Dear Friend,
I’m starting my Sunday letter on Monday this time, because why not. Do you remember how we used to do this sometimes, with letters? We would start on one day, and then the letter would travel along with us through a period of days or a week or even longer, as we carried the thought of the recipient along with us. Or we started the letter in one location but then finished it in another. I remember the feeling of being that recipient, of being carried.
Many years ago, when we still wrote letters, a young man carried me along with him in his letters. From the college dining hall where he worked, to the library, to a patch of grass under an old apple tree on a great lawn where the fireflies were coming out to drowse in the warm air of a humid summer evening. I remember these moments—the noisy kitchen of the dining hall, the library, the lawn with the fireflies, his hand moving over the pre-drawn lines of the pages—as clearly as though I had been there myself, as though it had been me there writing it. I look down and see the sea-green cuff of a cotton shirt, rolled up over a masculine wrist. This is not my skin, not my shirt, but I remember it. In my memory of reading the letter, it is as if I remember writing it, too.

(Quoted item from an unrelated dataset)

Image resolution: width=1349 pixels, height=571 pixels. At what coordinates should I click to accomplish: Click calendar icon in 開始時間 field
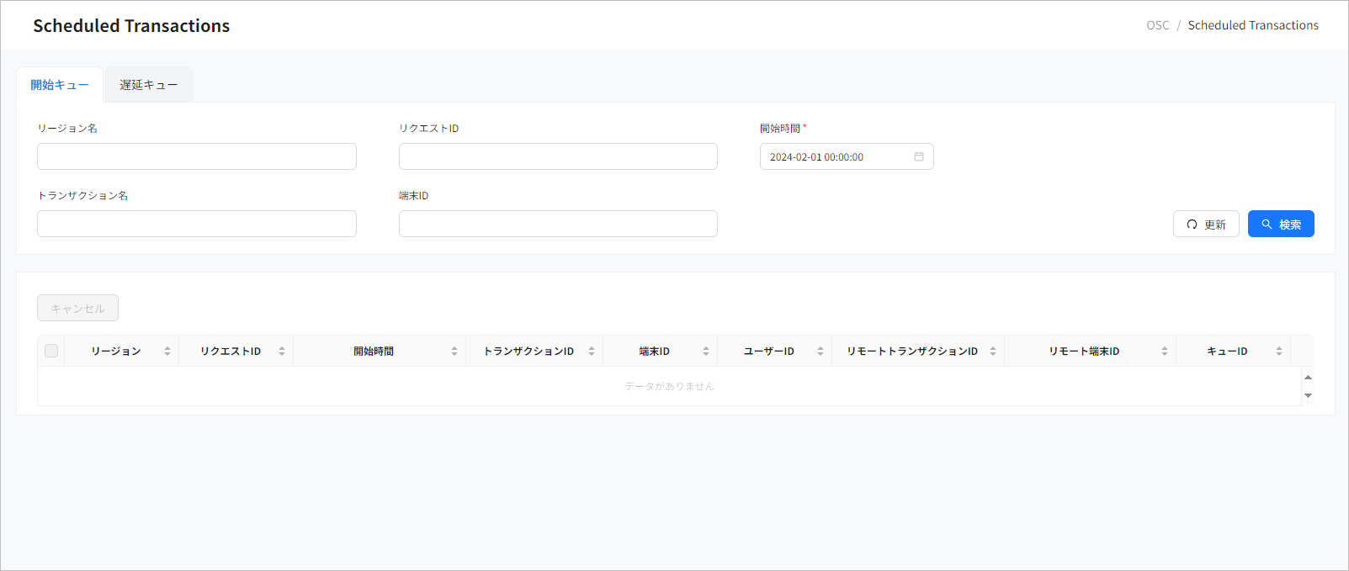click(x=919, y=156)

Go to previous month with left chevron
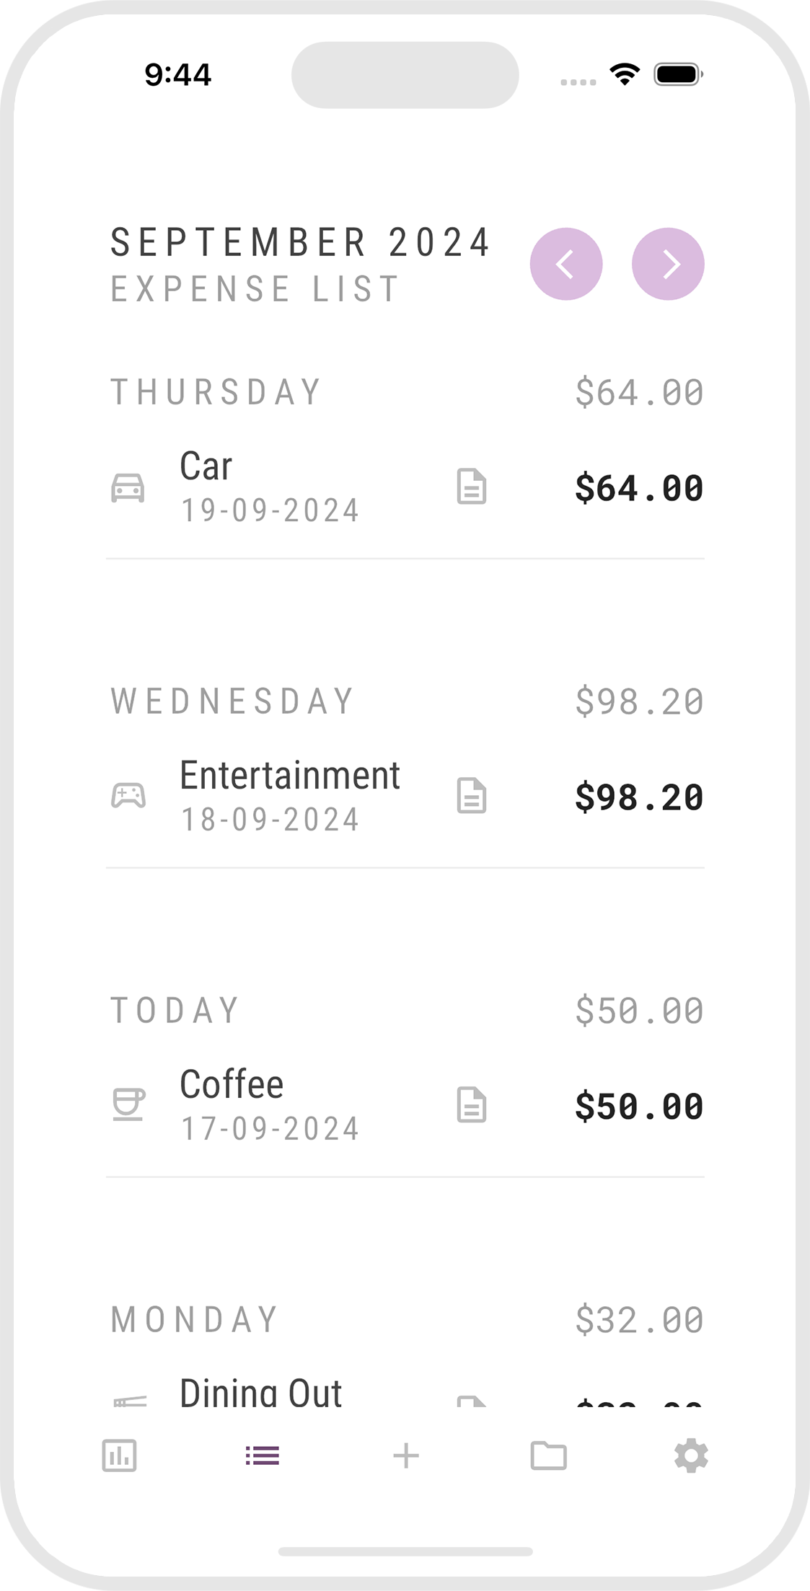566,264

It’s a bit after 4 a.m. now, and I’m up to prepare for a procedure at the hospital. Outside in the dark there are sounds that might be thunder. There are voices in the street. Male voices, laughing. Revelers out late.
A few weeks ago at about this time, I heard a woman screaming. It would escalate from raised voices, male and female, to an actual scream, and then subside. Then it would repeat. Voices, arguing, a woman’s scream. I put a sweater and a coat and scarf on over my pajamas, pulled boots on over my socks, and decided to Get Involved. I was thinking of Kitty Genovese.